Susan Ellis, the US champion of volunteering has pointed out that they are commonly noted in policy documents as "assisting" or "supplementing" staff, not as being innovative or working in parallel with them. Like cart horses, they are useful and obedient. They respond to a pat on the back and a kind word but must be firmly directed by staff if they are to achieve anything useful.

Organisations deploying volunteers commonly depict them as shadowy, even marginal figures. It is rare to find a reference to them initiating action or pioneering services. In an age of professionalism, it is as though it is shaming for organisations to admit that volunteers play a crucial role in their affairs.

Unlike any other group in society their views are articulated – or not – by others. Conferences on volunteering are held without them. If you try to organise a meeting with volunteers from a variety of agencies you may find that invitations get no further than chief executives’ desks – even if you are holding it in a prestigious building with a government minister and a free lunch. Volunteers may have no existence beyond that offered by the slave-master who owns them.

Karl Marx would recognise many volunteers as the lumpenproletariat of philanthropy – uncomplaining victims of a system that values their labour but renders them powerless. This is in contrast to Lady Bountiful, who had ready access to people with power and control.

Attitudes towards volunteers and the anxieties they provoke are clearly revealed in documents agreed between trades unions and Volunteering England and Volunteer Development Scotland. They recognise the role of volunteers only as supplementing, complementing and supporting paid staff and ignore their needs and wishes in favour of policies that suit host organisations.

Of course volunteers should not break strikes, but the quid quo pro is missing in these agreements – that volunteers should not be intimidated if they continue with their normal duties during strikes and reserve the right to intervene if vital services are withdrawn from vulnerable people. Simplistic statements that volunteers should not displace staff or carry out work formerly undertaken by staff are unrealistic given the many volunteers who have saved village shops and libraries. 

As a volunteer, I am alarmed that publicly funded bodies, whose values I do not share, negotiate on my behalf with government and others about my rights.

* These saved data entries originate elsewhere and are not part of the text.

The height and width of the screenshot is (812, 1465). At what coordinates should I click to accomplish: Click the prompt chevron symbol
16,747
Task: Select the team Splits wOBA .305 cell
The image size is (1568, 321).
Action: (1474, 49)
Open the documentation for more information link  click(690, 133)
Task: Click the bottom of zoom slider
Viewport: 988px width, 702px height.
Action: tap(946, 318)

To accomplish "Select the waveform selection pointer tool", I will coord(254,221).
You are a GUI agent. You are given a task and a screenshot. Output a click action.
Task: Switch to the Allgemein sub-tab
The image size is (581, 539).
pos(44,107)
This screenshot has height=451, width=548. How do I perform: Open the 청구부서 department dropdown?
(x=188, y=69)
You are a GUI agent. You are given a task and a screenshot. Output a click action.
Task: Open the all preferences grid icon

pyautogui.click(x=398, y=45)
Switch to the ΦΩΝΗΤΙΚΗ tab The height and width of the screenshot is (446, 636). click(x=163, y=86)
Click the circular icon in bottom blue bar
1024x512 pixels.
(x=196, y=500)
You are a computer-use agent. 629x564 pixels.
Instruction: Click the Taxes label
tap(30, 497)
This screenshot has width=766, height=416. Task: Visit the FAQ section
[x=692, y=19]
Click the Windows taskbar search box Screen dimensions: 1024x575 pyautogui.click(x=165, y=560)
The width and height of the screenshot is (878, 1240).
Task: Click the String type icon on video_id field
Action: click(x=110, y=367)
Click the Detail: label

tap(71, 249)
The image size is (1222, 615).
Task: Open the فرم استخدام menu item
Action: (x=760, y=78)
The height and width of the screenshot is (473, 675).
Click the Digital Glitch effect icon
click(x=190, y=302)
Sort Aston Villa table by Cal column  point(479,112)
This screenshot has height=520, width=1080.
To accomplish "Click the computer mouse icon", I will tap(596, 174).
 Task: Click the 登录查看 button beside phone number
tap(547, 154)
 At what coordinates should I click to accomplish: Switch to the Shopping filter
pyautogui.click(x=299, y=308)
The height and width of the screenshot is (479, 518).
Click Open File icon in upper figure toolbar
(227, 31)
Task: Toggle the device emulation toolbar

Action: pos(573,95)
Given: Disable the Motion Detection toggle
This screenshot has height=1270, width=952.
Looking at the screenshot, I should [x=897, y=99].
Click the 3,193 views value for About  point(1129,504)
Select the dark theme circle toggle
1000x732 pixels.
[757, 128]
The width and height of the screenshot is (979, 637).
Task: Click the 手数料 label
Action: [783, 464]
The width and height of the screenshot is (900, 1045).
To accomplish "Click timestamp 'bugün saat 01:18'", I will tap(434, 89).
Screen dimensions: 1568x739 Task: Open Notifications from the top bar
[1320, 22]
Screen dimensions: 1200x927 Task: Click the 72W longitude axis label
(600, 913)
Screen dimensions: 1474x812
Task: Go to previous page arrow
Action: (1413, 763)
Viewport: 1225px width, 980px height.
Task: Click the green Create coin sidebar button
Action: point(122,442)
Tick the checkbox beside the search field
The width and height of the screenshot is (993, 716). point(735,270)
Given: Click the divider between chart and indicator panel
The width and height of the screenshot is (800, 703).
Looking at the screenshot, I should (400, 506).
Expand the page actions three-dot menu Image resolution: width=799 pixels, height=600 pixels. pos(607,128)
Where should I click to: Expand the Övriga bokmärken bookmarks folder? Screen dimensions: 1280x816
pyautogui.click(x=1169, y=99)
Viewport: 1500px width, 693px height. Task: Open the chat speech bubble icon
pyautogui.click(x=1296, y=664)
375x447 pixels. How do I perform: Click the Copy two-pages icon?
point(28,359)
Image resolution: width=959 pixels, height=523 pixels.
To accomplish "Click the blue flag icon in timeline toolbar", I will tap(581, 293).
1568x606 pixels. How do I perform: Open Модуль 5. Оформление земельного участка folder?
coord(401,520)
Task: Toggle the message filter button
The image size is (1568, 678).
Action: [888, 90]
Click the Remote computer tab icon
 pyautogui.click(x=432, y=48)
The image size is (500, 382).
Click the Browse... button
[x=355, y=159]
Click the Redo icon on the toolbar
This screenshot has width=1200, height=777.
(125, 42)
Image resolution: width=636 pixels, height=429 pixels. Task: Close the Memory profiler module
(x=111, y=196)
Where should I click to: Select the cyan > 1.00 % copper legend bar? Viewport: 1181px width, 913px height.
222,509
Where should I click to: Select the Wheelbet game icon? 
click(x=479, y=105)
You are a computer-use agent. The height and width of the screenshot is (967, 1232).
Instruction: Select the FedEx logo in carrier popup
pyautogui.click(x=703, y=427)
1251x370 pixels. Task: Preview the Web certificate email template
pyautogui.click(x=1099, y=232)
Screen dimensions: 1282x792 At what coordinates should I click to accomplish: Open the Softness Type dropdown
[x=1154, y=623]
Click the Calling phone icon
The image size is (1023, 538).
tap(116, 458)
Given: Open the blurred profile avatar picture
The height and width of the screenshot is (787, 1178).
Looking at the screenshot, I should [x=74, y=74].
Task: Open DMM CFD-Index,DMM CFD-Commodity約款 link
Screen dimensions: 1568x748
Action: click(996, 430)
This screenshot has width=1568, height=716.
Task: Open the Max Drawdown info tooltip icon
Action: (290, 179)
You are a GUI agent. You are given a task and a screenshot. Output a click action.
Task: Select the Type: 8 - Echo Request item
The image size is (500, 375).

The world is changing. While big charities have been transferring power and control from volunteers and negotiating away their freedoms, small local organisations directed by volunteers and sometimes advised by professional community workers have been gaining ground. This enlarges the pool of potential volunteers and appeals to people seeking greater responsibility than volunteering usually offers. It is the big society in action, empowering volunteers. It is the future.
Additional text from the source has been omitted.